Everybody is vaguely aware of the story of the Andes plane crash: the rugby team that went down in the mountains and resulted in the survivors being forced to eat the flesh of the dead. That’s all most people know about it – that one grisly detail. Granted, it’s an important part, but after reading this book I can say that it’s only one part among many.

Forty-five people were on Uruguayan Air Force Flight 571, a plane chartered by the alumni rugby team of Montevideo’s Stella Maris College to attend a match in Santiago, Chile. Aside from the team members themselves, there were also friends and family onboard who had taken the opportunity to support the team and visit Chile. As it was flying through the Andes, a combination of bad conditions and pilot error caused it to clip the side of the mountain. One wing was torn off, flew backwards and sheared the entire tail section off the plane. Then the other wing came off. A crippled tube of a plane sailed through the air before sliding down a mountainside and coming to a halt in a snow-filled valley. Thirty-one of the plane’s forty-five passengers and crew were still alive. Only sixteen of them would leave the mountain alive.

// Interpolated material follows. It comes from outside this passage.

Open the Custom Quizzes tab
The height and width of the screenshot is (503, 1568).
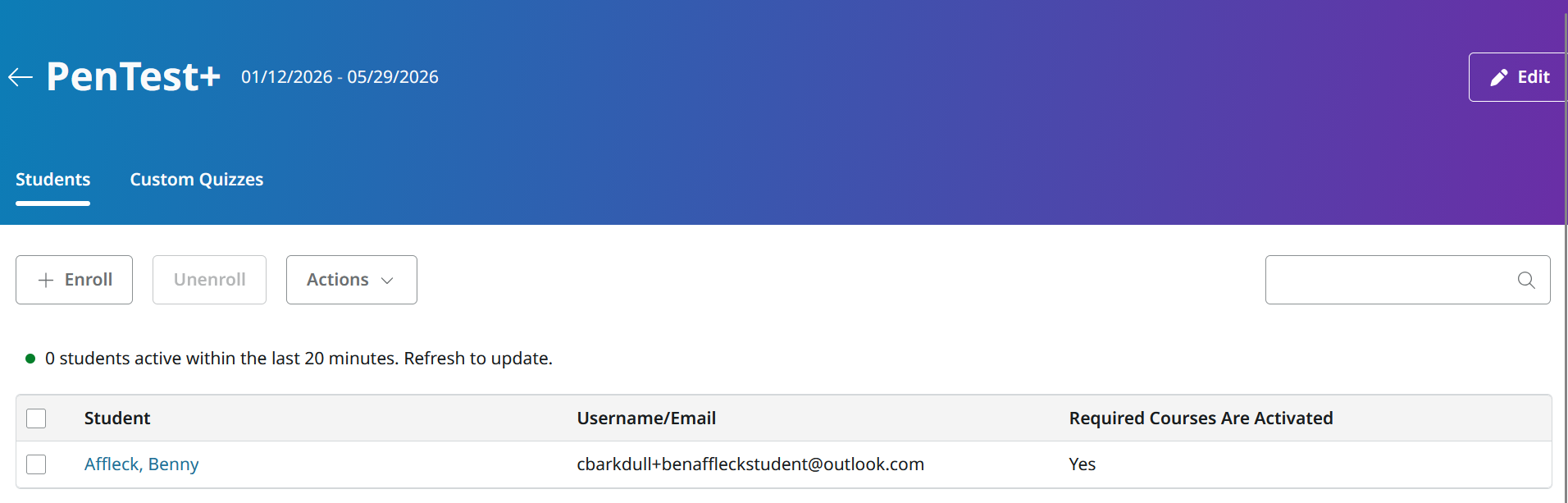(x=197, y=180)
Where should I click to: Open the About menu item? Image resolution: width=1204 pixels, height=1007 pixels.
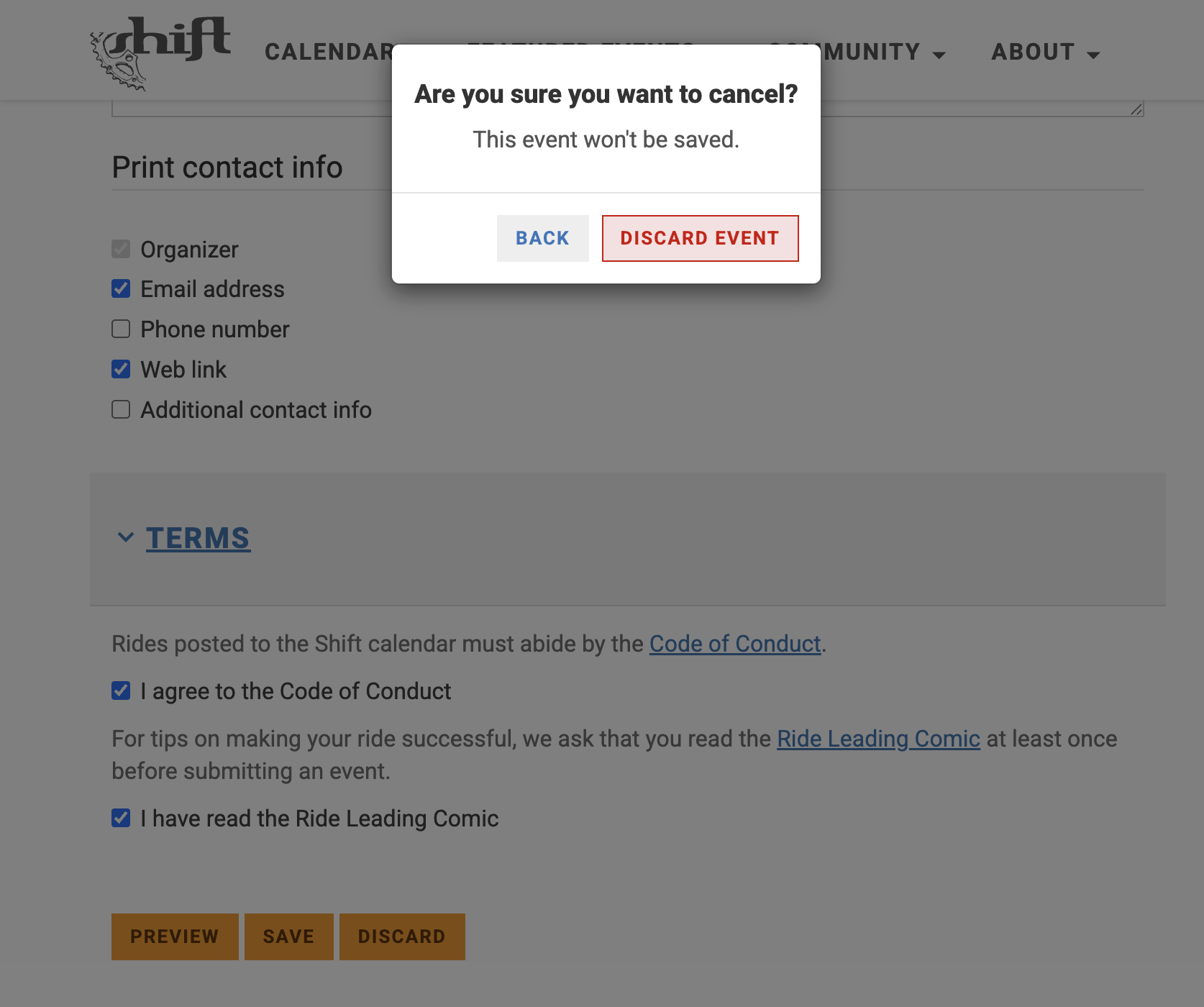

They had crashed in a snowy desert. In one survivor’s words, there was nothing around them but “aluminium, plastic, ice and rock.” They had abundant water in the form of melted snow, but no food. Within weeks, they were forced to resort to eating the bodies of the dead passengers to stay alive. But this feature of their ordeal, which has been so reiterated and emphasised, poked fun at by everything from the Simpsons to Newstopia, is only one part of a much larger odyssey of survival. I will admit that I was originally attracted to this story because I’m a Lost fanatic. I’m absolutely fascinated by the concept of being on a plane, an ordinary person on an everday flight, and suddenly being plunged into a survival situation which pushes you to your physical and mental limits. As far as I can tell, this is the only situation in history where a plane has crashed and a number of survivors have been left isolated for an extended period of time. The crash occurred on October 13, 1972, and the boys were not rescued until December 23.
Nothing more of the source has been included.